His description sounded incomplete. “How can you predict a location for the sniper? You can’t trace the path of a bullet when some of them can change trajectory during flight.”

Hadar held up his thumb and forefinger with a tiny space between them. “Based on the wounds in the victim, the bullet was like this, extraordinarily small. It couldn’t have incorporated much tech, certainly not a propulsion system, fuel, or anything else to allow substantial changes in trajectory. Without an external force, it can’t deviate from the path determined by the laws of physics. You might get drift if it spins, and it might have had some streamlined tech that allowed minor changes, but nothing significant.” He exhaled. “Can we get the exact location? No. We think we can come close, however. We’re also looking throughout the entire city, just in case.”

“Maybe the bullet had a wireless comm chip. They don’t add much bulk.”

He shrugged. “Any signals to, from, or within it would become part of the city network. We have invisible, floating smart dust that monitors the city. It has picked up nothing that looks like signals from a sniper to a bullet, a bullet to a sniper, or within a bullet.”

I thought back to my years working here. “The city environment is incredibly noisy. Don’t your detection systems screen out signals considered ordinary?”

“Of course. But we have the records. Since the killings started, we’ve deleted nothing.” He looked like he’d eaten a sour fruit. “And yeah, we’re going through it all. We have been for months. It’s tedious as all hell.”

It sounded excruciating. I could also see another problem. “The walls of those buildings are designed to be opaque to targeting systems, even military grade. So how would a sniper outside know where to shoot?”

Hadar didn’t look surprised by my question. “We thought maybe they planted a monitor inside the room. We’ve looked. Nothing.” He paused. “My instincts say a person fired the shot rather than a drone or a bot. Humans have more intellectual flexibility, which makes them better at adapting to unusual situations so they can hide clues.”

He could have a point. “What about the messages claiming responsibility for the murders?”

His voice tightened. “Our trace on them points to a digital marketplace used exclusively by the Royalist Party.”

I snorted. “That’s a given, if the killers are trying to frame the Royalists.”

He studied me, doing that analyzing thing people did when they wanted to figure out your motives. “You don’t think the Royalists are responsible?

“Well, they say they aren’t.”

“That’s your brilliant conclusion?” he asked. “They say they didn’t do it, so they didn’t?”

I stiffened, then thought, Get over yourself, Bhaaj.
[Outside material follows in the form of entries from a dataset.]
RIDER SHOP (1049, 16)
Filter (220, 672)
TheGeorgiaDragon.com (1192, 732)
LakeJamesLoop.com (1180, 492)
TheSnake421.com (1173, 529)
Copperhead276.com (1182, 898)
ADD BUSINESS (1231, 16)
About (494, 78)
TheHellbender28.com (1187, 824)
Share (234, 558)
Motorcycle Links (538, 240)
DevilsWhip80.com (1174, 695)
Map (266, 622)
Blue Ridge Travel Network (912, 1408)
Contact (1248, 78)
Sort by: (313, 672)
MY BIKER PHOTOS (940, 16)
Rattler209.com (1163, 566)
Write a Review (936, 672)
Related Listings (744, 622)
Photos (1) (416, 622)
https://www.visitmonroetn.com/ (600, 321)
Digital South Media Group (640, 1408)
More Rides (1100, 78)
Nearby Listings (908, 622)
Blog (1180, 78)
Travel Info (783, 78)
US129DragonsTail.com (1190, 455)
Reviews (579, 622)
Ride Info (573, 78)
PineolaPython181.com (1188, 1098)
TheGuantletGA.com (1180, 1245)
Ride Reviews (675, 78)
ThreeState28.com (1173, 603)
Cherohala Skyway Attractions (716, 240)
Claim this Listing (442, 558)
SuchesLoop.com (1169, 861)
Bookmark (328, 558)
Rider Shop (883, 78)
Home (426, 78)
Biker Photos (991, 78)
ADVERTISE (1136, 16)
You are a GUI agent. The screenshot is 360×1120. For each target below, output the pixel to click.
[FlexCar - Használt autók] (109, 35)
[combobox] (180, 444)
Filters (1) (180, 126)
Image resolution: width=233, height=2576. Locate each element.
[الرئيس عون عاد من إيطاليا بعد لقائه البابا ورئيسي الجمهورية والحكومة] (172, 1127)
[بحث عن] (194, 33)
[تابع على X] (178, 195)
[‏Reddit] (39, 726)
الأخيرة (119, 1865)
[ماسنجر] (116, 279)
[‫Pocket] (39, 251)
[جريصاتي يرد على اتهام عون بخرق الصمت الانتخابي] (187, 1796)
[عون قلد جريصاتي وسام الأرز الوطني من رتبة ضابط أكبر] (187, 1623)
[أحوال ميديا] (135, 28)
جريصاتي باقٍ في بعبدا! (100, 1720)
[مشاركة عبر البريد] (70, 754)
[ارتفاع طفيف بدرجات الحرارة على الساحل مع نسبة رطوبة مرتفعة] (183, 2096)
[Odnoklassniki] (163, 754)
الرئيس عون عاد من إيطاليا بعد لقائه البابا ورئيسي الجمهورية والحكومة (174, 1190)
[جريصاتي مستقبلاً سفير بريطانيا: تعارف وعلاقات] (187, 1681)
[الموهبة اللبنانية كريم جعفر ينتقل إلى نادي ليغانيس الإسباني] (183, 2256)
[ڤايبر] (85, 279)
In his position, I’d have considered my comment naive, too. So I clarified. “Why would an unknown faction of the Royalist Party, one the rest of them can’t identify, claim responsibility for crimes the Royalists immediately denounced? It doesn’t make the point the killers supposedly want, that the Royalists believe technocrats are dangerous. It’s too obviously a setup.”

“That’s probably the point,” Hadar said. “Make it look so obvious, no one believes it.”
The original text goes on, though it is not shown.